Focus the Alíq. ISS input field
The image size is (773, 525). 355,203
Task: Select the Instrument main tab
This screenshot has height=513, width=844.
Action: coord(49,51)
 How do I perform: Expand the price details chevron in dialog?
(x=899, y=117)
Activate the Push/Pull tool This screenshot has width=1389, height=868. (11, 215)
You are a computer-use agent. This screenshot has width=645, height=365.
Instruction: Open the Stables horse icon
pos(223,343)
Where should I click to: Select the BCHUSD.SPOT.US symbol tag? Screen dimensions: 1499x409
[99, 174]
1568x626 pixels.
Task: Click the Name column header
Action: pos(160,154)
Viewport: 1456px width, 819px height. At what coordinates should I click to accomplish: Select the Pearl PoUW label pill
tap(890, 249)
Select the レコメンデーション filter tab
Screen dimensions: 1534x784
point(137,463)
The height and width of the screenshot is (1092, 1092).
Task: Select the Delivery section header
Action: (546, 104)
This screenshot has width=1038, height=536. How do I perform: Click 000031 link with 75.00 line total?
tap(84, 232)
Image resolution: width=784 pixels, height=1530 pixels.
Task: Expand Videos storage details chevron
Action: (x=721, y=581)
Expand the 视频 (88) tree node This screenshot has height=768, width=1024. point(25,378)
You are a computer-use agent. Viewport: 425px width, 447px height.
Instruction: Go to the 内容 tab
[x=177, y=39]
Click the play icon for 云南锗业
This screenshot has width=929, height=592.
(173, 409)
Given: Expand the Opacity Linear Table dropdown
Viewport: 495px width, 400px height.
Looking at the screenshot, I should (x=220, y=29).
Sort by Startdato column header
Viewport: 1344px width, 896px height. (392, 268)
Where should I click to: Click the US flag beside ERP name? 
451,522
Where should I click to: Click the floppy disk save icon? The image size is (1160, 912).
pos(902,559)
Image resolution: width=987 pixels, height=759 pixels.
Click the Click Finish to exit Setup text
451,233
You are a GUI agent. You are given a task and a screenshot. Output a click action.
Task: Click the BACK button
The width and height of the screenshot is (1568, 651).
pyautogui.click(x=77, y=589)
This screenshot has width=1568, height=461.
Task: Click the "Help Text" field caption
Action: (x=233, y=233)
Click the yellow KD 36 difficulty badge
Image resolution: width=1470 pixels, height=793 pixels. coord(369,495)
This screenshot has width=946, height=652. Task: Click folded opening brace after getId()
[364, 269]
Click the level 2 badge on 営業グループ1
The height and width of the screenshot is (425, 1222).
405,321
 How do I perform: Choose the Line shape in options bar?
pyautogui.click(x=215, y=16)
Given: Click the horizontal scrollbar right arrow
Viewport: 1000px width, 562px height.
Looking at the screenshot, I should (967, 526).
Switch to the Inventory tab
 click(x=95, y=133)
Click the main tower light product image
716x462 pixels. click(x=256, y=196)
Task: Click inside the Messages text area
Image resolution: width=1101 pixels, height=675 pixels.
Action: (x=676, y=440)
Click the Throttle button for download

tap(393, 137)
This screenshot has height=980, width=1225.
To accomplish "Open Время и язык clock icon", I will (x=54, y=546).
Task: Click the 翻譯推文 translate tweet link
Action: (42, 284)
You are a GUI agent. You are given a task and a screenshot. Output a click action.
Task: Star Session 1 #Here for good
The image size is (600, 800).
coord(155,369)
---
Task brief
Repeat the data from its first line through the line containing "Action: pos(160,154)", renaming "Stables" to "Paddock" and leaving everything else unchanged.

In response
Focus the Alíq. ISS input field
The image size is (773, 525). 355,203
Task: Select the Instrument main tab
This screenshot has height=513, width=844.
Action: coord(49,51)
 How do I perform: Expand the price details chevron in dialog?
(x=899, y=117)
Activate the Push/Pull tool This screenshot has width=1389, height=868. (11, 215)
You are a computer-use agent. This screenshot has width=645, height=365.
Instruction: Open the Paddock horse icon
pos(223,343)
Where should I click to: Select the BCHUSD.SPOT.US symbol tag? Screen dimensions: 1499x409
[99, 174]
1568x626 pixels.
Task: Click the Name column header
Action: pos(160,154)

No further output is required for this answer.